Root Herbs and Childhood Memories
Finally we’re having a cool fall day, dry and sunny. I’m loving the breezes wafting through the open windows. They make me feel alive again, a part of the natural world even while sitting at my desk. As much as I’m grateful for air conditioning on a hot, muggy day, fall weather is a long-awaited and invigorating taste of freedom.
I always feel nostalgic in the fall. Without warning I’m a child again walking home from school in my red wool sweater. Dry leaves crunch underfoot and swirl down the sidewalk in a gust of wind. Wednesdays we have Junior Choir practice. We’re getting ready for the Thanksgiving program and sing Come Ye Thankful People Come over and over until my throat aches. Pumpkins and candy corn and what shall we be for Halloween this year? It’s dark by suppertime and the air holds magic; life is new with a mystery you can’t quite understand but can feel in every cell.
Actually, today it’s still seventy-five degrees, but it won’t be long ‘til the magic returns. Although I’ll be switching out the candy corn for Reese’s Peanut Butter Cups.

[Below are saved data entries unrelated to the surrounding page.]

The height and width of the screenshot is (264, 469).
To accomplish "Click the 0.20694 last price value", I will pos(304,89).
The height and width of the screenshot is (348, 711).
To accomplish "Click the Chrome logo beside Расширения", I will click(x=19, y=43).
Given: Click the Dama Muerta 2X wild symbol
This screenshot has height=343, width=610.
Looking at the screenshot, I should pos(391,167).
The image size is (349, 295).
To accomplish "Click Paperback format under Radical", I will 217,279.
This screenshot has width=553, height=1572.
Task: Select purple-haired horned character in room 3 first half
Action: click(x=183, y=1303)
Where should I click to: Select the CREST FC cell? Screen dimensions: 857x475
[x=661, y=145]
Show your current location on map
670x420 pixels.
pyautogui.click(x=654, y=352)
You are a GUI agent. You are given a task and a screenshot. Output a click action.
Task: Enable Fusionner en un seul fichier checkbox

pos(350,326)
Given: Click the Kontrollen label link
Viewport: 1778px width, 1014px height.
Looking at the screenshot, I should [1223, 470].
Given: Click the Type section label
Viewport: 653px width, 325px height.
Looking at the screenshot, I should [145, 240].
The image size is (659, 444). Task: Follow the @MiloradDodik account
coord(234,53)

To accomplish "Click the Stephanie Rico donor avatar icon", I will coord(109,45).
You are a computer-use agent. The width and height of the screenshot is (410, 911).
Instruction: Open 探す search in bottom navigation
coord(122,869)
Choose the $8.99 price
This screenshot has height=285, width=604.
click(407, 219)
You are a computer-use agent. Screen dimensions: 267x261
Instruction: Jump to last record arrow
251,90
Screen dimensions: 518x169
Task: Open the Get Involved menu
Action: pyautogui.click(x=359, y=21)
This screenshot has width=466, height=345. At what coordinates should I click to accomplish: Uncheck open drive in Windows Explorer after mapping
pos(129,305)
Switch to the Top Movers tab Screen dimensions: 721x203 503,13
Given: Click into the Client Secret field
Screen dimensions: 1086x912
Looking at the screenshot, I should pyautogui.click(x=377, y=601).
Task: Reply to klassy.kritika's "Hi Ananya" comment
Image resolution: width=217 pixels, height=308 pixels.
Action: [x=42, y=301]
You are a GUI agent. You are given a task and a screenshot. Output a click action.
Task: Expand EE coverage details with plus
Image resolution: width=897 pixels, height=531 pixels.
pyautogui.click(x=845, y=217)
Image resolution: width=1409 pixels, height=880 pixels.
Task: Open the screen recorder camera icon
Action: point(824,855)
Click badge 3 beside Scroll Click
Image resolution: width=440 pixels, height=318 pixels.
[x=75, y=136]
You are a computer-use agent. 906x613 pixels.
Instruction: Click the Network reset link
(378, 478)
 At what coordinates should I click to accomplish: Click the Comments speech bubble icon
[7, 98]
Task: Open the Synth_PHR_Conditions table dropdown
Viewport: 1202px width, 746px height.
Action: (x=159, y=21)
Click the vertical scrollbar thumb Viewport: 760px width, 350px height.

In the mean time, I’m gathering the last of the summer kitchen herbs – basil, oregano, and chives. The first frost is a ways off, but plants get to be a bit lifeless and dreary at a certain point, so I’m getting them now while they’re still fragrant and usable. They dry well in the dehydrator for use all winter (see my latest article on drying herbs.) I tie the stems that aren’t fresh enough for using in a recipe in little bunches, and hang them from my old wooden rack in the kitchen. They’re purely decorative, reminiscent of days gone by, a fitting ambiance for the fall season. When they eventually collect enough noticeable dust, I’ll toss them into the compost bin.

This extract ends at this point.